La problématique du mauvais stationnement des motos au centre-ville de Butembo était au centre d’une rencontre, vendredi 20 mars entre l’autorité policière et une délégation du Réseau des Taximen du Congo (RETAC).
Par Martin Leku
Leurs échanges ont eu lieu à l’état-major du commissariat urbain de la police. Reçue par le commandant adjoint de la Police Nationale Congolaise (PNC) commissariat de Butembo, la délégation du RETAC a dénoncé la saisie récurrente des motos de ses membres par les éléments de la Police de Circulation Routière qui imposent des amendes « exorbitantes ».

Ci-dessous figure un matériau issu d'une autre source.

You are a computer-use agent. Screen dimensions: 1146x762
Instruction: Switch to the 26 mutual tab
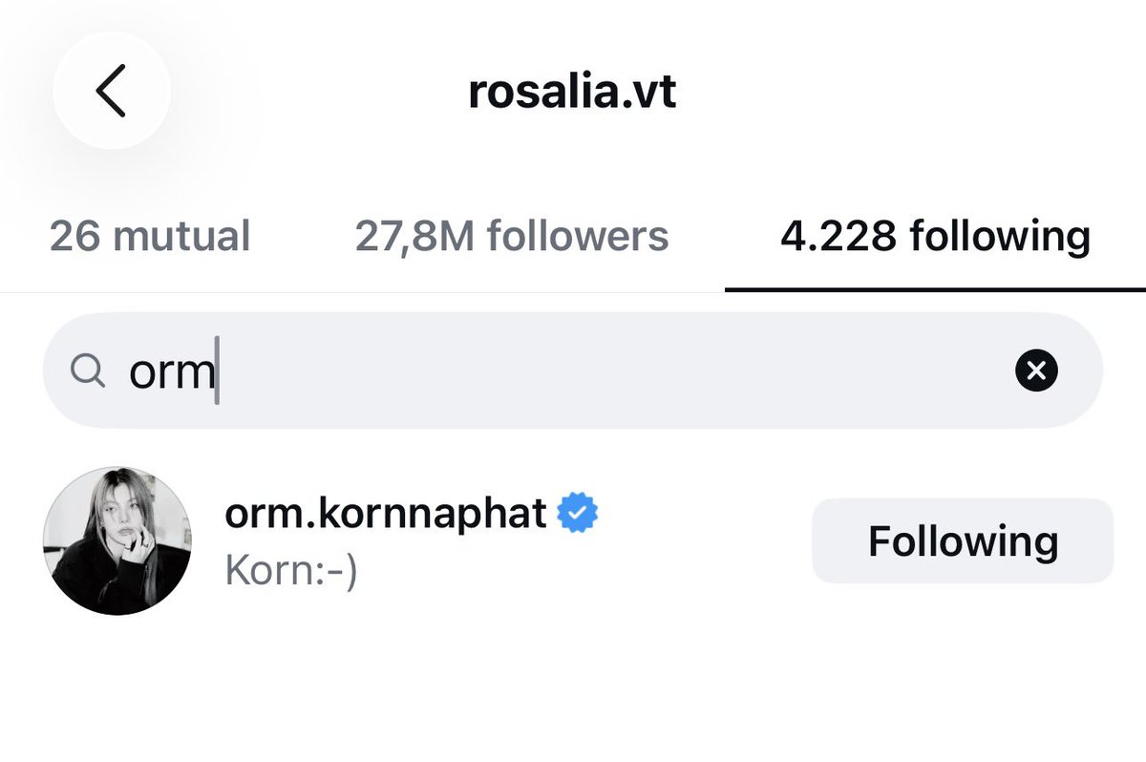point(150,236)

A en croire Kambale Musovoli Blaise, président du Réseau des Taximen du Congo, des sommes d’argent variant entre 100.000 et 300.000 francs congolais sont exigées à leurs membres pour la restitution de leurs engins roulants.
« Ces amendes sont à la base de beaucoup de problèmes entre la Police et les taximen. On peut vous taxer 100.000, 200.000 voire 300.000 francs congolais. Pourtant, nous avons des charges à la maison. Certains d’entre nous hébergent des déplacés venus de plusieurs entités environnantes dont Vuyinga, Katanga, Mwangi, … », déplore-t-il.
Le commandant second en charge de la police administrative explique que ces motos sont saisies pour mauvais stationnement sur la voie publique. Le commissaire supérieur Kambale Kahuka Jean-Bosco encourage plutôt les différentes corporations des taximen, à sensibiliser leurs membres sur les règles de stationnement sur la voie publique.

« Je leur ai demandé de conscientiser le leurs. Faire voir aux motards qu’ils payent ces sommes d’argent comme amendes, parce qu’ils ne veulent pas écouter les conseils de leurs responsables de corporations. C’est un manque à gagner pour eux », encourage-t-il.
Parlant de l’absence des parkings publics au centre-ville, le commissaire supérieur Kambale Kahuka a promis de soumettre la question à l’autorité urbaine.